▶ _WHAT THE TASK REQUIRES_
How many lines in the entries below contain the string "Flip"? Reply with the number only.

▶ _DATA UNDER STUDY_
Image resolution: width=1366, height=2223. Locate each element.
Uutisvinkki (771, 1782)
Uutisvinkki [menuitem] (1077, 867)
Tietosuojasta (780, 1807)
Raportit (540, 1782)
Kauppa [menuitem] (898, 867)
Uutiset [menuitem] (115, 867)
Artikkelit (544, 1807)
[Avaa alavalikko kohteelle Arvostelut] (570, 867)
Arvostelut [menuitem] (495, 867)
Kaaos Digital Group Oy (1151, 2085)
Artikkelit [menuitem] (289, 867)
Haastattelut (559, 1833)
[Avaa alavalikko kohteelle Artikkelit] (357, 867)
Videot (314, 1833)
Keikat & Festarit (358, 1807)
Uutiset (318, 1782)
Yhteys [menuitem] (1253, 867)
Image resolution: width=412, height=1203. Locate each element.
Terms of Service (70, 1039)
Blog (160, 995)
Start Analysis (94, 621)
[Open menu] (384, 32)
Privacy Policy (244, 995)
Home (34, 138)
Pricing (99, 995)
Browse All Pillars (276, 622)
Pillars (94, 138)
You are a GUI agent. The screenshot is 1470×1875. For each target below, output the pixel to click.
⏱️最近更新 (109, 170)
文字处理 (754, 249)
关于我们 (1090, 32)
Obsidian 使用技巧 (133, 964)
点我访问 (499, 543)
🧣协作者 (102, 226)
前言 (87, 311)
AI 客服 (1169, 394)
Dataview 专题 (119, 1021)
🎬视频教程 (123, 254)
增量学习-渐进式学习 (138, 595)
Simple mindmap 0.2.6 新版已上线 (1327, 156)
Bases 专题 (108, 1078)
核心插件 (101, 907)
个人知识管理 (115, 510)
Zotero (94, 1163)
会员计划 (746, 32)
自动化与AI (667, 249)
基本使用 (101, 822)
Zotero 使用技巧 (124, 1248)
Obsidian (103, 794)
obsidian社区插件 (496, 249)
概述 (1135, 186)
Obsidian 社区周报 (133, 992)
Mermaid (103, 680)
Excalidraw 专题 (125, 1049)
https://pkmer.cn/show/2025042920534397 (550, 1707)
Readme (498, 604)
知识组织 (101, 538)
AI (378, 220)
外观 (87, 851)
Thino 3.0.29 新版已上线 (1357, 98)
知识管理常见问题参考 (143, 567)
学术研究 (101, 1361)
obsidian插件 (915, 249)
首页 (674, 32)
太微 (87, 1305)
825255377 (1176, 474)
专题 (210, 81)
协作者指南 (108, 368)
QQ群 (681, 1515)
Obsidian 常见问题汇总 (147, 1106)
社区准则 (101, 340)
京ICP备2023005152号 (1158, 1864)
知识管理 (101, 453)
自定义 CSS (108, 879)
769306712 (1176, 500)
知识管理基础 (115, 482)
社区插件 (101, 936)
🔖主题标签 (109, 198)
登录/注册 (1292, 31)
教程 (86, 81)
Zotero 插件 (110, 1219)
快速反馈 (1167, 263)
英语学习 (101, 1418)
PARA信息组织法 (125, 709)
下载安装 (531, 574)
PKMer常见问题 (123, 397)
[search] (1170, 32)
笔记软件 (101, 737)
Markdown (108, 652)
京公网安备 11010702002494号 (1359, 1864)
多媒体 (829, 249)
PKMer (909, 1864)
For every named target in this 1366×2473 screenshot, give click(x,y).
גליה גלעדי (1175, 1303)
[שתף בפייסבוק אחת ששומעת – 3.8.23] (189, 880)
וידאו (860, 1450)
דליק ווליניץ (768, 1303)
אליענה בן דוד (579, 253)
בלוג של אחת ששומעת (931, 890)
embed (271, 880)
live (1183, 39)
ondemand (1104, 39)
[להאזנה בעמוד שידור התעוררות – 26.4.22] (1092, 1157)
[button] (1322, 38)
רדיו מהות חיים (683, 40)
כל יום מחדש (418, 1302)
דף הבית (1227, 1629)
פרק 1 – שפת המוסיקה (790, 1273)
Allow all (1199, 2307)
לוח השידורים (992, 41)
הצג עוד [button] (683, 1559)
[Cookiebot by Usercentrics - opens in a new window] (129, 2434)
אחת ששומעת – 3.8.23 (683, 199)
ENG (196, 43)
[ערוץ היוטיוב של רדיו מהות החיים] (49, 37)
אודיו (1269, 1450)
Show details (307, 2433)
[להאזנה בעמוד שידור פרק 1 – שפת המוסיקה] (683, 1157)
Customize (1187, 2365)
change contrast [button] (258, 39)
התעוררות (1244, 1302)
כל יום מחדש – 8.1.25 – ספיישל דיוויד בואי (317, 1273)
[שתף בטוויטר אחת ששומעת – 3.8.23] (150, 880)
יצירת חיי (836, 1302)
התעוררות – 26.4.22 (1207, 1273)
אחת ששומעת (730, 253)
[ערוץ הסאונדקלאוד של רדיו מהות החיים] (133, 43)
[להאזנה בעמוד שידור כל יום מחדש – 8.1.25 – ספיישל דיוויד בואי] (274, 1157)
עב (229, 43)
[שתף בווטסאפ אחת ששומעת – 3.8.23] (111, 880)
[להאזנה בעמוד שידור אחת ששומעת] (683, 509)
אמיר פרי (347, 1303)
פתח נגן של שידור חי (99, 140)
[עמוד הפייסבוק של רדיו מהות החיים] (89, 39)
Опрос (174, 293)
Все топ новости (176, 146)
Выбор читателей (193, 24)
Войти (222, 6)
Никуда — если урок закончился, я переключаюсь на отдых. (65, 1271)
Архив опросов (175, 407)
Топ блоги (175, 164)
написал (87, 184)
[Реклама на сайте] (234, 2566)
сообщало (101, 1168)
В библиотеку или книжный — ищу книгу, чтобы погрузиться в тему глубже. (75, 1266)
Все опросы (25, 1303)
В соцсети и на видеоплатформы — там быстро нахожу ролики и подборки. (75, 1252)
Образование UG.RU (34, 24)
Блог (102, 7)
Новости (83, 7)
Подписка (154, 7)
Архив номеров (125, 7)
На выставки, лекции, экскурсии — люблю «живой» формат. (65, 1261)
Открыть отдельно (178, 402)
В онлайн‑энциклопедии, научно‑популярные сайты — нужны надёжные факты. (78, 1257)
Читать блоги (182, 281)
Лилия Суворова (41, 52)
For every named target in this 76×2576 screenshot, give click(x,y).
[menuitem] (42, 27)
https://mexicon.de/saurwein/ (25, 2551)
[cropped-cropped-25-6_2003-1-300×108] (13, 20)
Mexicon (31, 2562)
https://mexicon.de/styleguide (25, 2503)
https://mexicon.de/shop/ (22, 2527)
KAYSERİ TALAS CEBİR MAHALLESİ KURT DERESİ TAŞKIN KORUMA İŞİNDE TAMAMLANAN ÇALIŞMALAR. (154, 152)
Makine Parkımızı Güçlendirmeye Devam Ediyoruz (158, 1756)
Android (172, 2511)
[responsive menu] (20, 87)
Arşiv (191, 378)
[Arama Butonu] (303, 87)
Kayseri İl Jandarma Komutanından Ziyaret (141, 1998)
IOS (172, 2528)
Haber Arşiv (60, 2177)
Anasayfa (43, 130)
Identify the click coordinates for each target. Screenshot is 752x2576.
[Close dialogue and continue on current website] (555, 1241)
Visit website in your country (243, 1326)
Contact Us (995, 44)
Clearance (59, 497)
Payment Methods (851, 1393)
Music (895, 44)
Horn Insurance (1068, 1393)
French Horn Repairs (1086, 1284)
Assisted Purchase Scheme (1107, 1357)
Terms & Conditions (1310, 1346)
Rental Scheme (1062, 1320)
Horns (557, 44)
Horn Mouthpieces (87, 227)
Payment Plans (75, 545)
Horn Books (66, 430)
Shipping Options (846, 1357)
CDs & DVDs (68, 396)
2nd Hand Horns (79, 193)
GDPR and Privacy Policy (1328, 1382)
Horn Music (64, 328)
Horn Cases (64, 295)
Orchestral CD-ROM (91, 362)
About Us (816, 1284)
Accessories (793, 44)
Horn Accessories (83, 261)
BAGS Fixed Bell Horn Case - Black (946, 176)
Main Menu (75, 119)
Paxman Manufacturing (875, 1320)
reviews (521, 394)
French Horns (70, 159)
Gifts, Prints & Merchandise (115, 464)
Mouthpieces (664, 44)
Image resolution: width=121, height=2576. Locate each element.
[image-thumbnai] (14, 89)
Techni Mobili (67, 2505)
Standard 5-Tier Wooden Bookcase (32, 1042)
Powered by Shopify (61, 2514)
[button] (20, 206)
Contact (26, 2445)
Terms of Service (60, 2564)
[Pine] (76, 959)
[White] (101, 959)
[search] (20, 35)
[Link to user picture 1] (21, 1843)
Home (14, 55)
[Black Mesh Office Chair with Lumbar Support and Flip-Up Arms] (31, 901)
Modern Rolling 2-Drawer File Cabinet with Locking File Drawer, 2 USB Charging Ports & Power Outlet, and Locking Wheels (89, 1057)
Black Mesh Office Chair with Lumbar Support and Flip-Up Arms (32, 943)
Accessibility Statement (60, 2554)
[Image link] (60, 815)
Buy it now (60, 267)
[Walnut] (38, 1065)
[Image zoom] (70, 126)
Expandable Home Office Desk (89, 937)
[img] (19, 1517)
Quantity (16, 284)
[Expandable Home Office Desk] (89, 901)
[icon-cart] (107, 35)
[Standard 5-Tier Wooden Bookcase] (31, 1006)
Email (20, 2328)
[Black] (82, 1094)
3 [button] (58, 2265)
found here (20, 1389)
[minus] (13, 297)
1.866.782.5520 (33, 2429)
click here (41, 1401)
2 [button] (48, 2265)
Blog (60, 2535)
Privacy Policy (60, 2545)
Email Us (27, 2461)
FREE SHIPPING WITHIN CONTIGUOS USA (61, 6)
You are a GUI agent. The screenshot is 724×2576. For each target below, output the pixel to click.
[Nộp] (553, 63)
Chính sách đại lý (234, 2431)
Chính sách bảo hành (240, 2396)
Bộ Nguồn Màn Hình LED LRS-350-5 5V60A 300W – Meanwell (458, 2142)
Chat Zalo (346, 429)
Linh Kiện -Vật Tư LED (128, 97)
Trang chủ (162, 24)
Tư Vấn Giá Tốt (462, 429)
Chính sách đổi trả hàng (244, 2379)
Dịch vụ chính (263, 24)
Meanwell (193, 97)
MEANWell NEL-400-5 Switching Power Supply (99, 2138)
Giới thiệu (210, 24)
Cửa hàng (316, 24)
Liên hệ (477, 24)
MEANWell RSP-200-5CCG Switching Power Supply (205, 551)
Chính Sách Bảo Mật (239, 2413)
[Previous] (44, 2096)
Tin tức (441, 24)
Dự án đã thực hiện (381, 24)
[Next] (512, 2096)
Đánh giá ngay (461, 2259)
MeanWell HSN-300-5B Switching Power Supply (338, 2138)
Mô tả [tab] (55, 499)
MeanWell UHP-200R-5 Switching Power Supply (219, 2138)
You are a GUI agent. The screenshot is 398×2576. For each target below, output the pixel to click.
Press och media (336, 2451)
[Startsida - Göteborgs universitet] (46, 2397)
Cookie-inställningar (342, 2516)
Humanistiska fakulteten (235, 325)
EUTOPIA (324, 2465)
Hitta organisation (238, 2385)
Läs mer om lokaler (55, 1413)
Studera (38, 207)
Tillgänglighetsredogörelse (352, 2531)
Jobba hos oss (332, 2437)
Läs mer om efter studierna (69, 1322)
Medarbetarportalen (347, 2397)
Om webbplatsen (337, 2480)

▶ _YOUR RESPONSE_
2